Сердце и камень
Шрифт:
И боец заплакал. От радости, от горя, от страха.
Что-то незримое, но непосильно тяжелое, упало всем на плечи, оно давило, склеивало суровым молчанием уста. В глазах — колючая настороженность, ожидание.
И только одни плечи не согнуты, только одна пара глаз, светлая, спокойная, — шофера полуторки.

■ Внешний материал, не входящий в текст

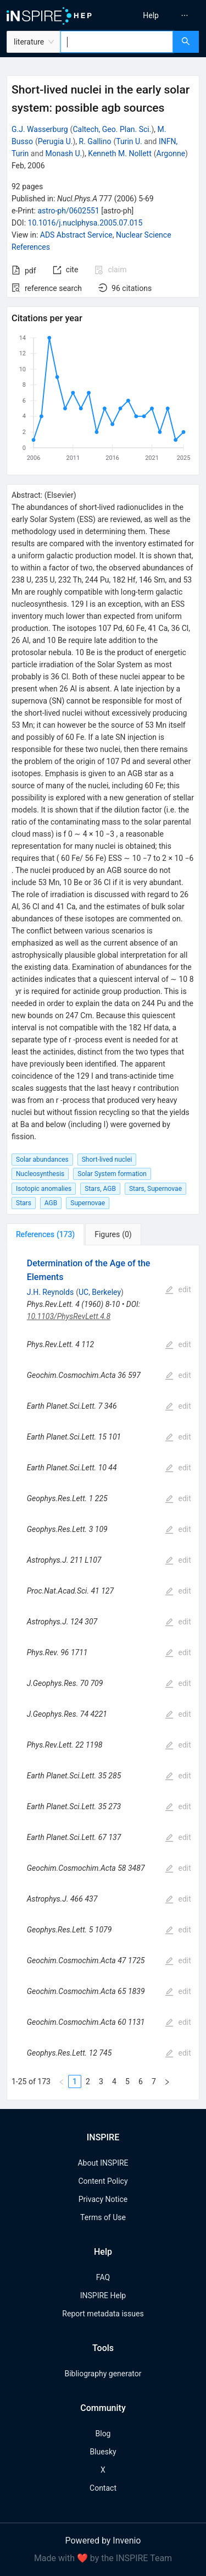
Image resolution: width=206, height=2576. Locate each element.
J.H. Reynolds (50, 1292)
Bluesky (103, 2451)
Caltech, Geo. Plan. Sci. (112, 129)
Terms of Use (103, 2217)
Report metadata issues (102, 2313)
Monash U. (64, 153)
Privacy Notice (103, 2199)
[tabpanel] (103, 1673)
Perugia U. (55, 141)
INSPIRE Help (103, 2295)
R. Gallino (95, 141)
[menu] (156, 15)
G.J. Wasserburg (40, 129)
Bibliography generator (102, 2373)
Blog (103, 2433)
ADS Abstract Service (76, 234)
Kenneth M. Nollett (119, 153)
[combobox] (116, 42)
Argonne (171, 153)
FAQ (103, 2277)
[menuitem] (151, 15)
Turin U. (129, 141)
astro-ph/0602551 (68, 210)
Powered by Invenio (103, 2540)
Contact (103, 2488)
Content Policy (102, 2181)
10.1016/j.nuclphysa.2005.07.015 (85, 222)
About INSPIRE (102, 2162)
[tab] (45, 1234)
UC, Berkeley (100, 1292)
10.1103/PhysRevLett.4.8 (68, 1316)
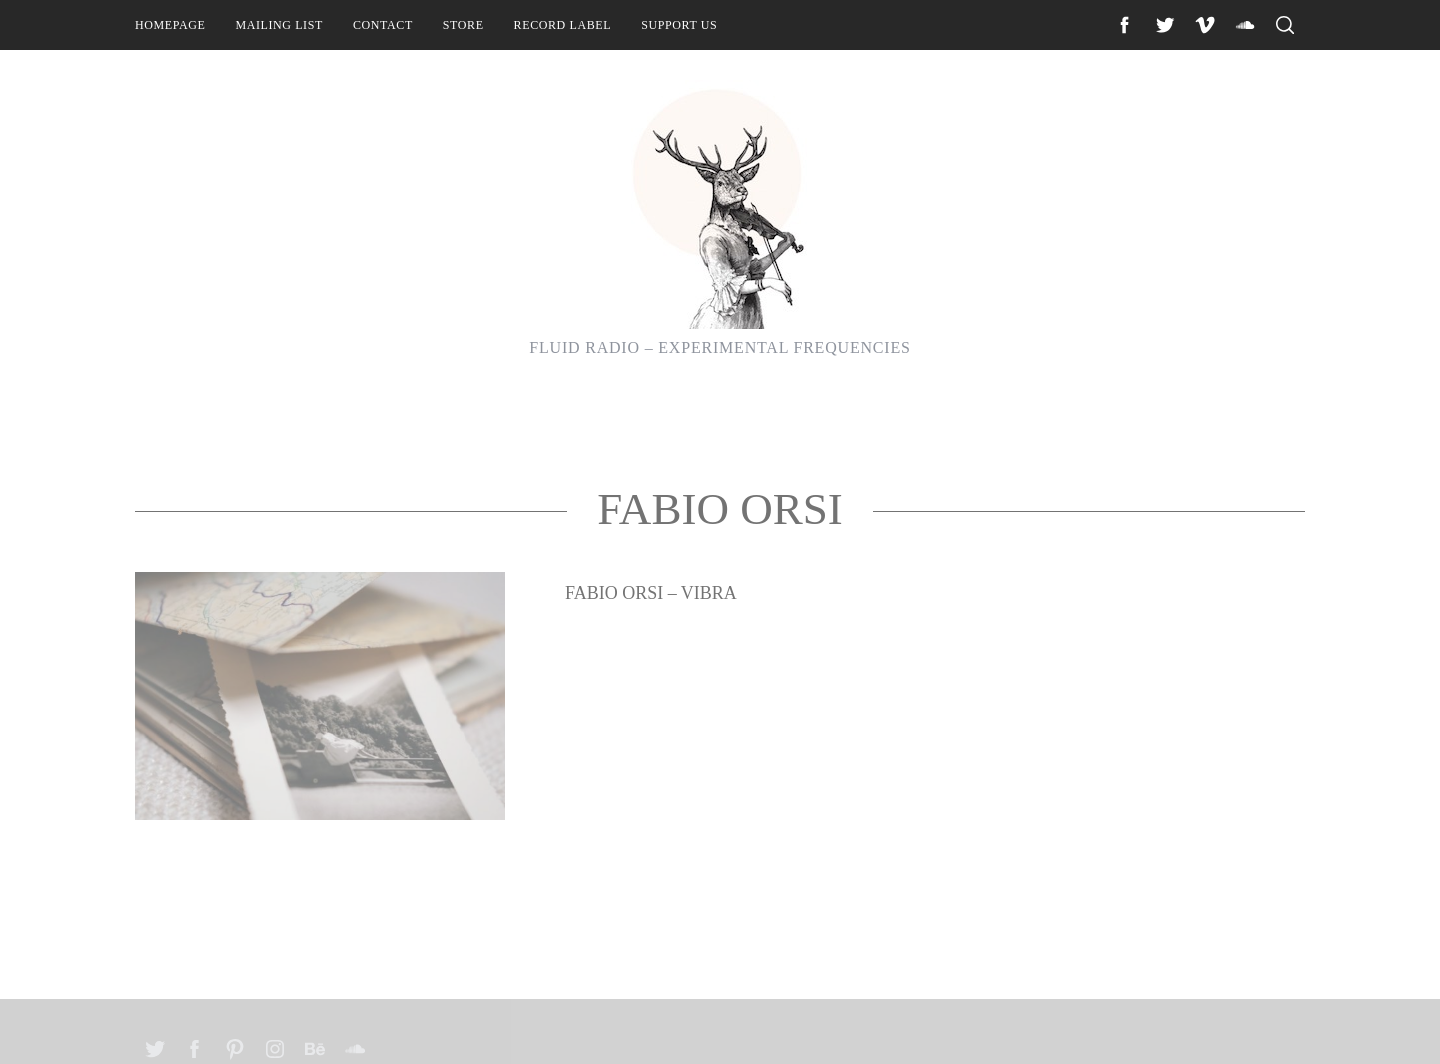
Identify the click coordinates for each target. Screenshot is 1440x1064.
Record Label (563, 25)
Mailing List (279, 25)
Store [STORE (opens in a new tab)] (463, 25)
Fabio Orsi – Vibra (651, 698)
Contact (383, 25)
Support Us (679, 25)
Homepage (170, 25)
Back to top (1250, 1022)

Ба! Еще одни глаза ничего не заметили. Лейтенант стоял перед майором по команде «смирно» и докладывал по всем требованиям устава:
— ...к лесу. Там — дорога, по ней уже прошли наши колонны. Разрешите собственное соображение: по ржи надо пустить вперед грузовики. Они проложат
Майор молчал, и лейтенант тоже умолк в смущении. В тишине слишком громко стучал в моторе ключом шофер санитарки. Кто-то громко вздохнул. И этот вздох словно бы пробудил майора. Он тряхнул головой, круто повернулся и быстро зашагал к переднему грузовику. Глаза широко открыты, будто увидел что-то необычное, от уголков рта, глубокими складками, — решимость.
Шваркнула ручка, лязгнул борт. Большой, обернутый розовой бумагой вазон с треском хряпнул об дорогу. Олеандра накренилась, плюхнулась огненно-красными цветами в пыль. За вазоном брякнулось на обочину трюмо, полированным боком легко сплыл шкаф. Женщина в платке испуганно прижимала белого пуделя к груди, стискивала в трусливом молчании бледные губы.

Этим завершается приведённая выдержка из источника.